Do you know where I can find examples showing the difference between an image in 256 and 156 shades of gray?
I think somewhere in all that is some marketing hype. All on-screen images are based on 8-bit or 256 shades. I have never, in 30 years of software engineering, heard of of a 156 shade rendering, which comes somewhere just above 7-bits or 128 shades.
Anyway, why bother with using external apps like Silver Efex when when you can have a complete, all-in-one B&W workflow with PL5 and FP6 integrated?

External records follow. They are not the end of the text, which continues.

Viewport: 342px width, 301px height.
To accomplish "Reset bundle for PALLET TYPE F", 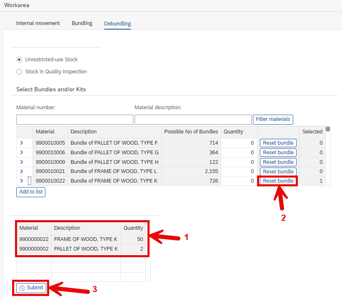I will (278, 143).
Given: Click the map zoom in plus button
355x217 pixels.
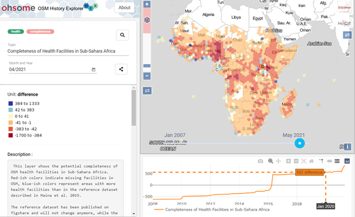Looking at the screenshot, I should click(147, 4).
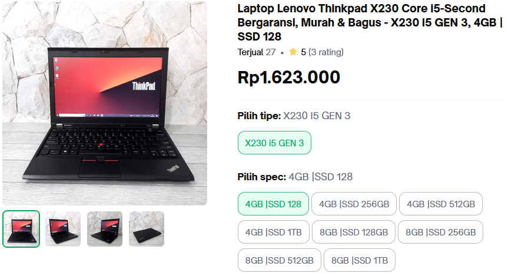This screenshot has width=505, height=273.
Task: Click the Terjual 27 sold count
Action: point(257,52)
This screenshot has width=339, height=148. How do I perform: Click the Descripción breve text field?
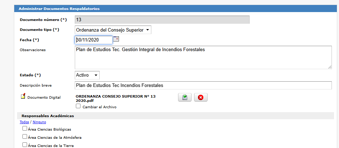[x=203, y=86]
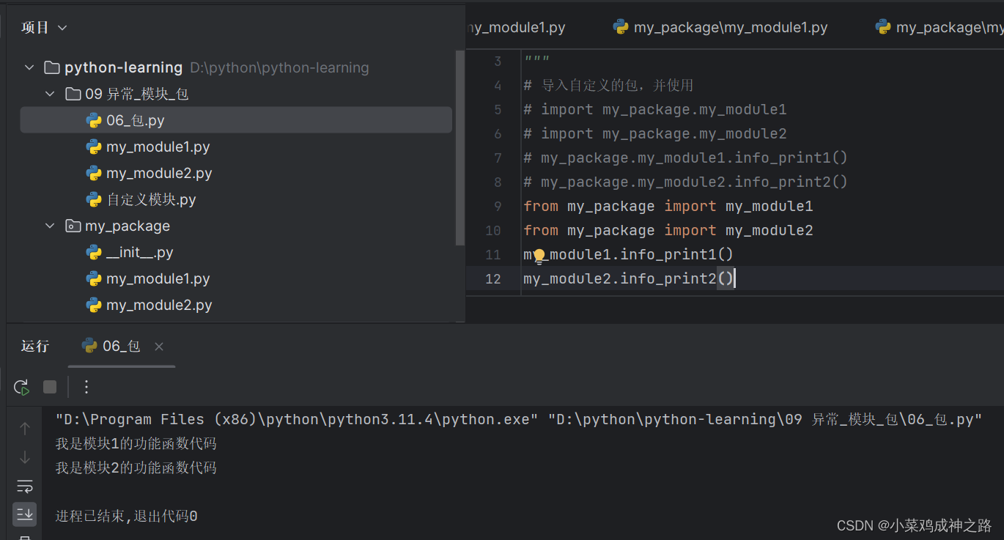Collapse the python-learning project node
This screenshot has height=540, width=1004.
point(29,67)
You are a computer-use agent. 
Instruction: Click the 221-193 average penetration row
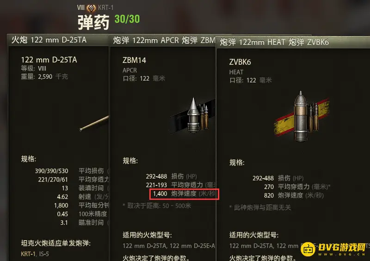point(180,185)
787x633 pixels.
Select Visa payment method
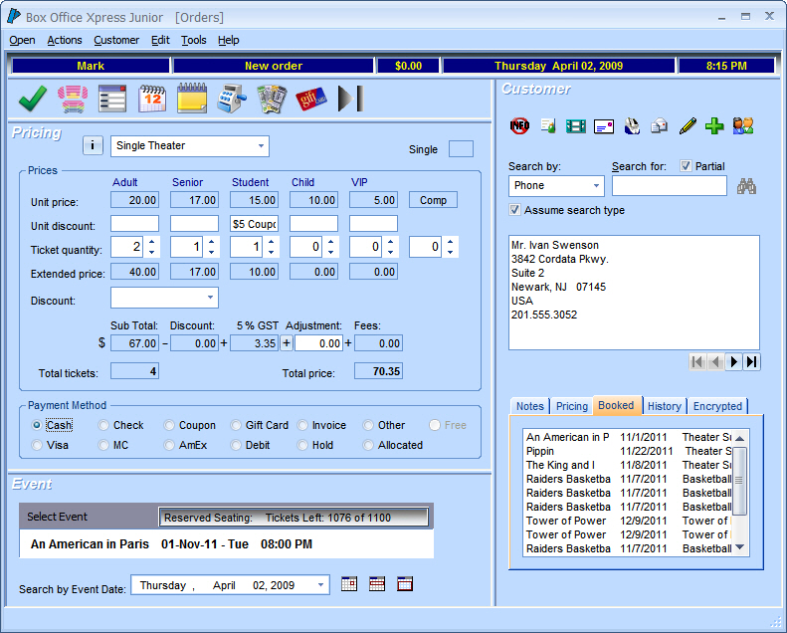tap(38, 445)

Because it’s been the experience of some (including me) that Silver Efex Pro can produce more pleasing results and has some adjustment abilities that are more interesting. It’s fairly easy to get a good result with Silver Efex Pro - maybe easier than with FilmPack integrated into PhotoLab.
It is still unclear to me whether FilmPack will allow you to develop images identically to Silver Efex Pro. However what is clear is that it is faster and far easier to develop black and white photos in Silver Efex Pro.Pro.
Work with, absolutely - all graphical apps work in, at least, an 8 bit colour space, with some working with 16-bit files.
I think the confusion is that what he is saying is that other software’s B&W emulations may only be based on sampling the original film at only 156 shades - which, to my mind, is being just a bit naughty and may be stretching reality.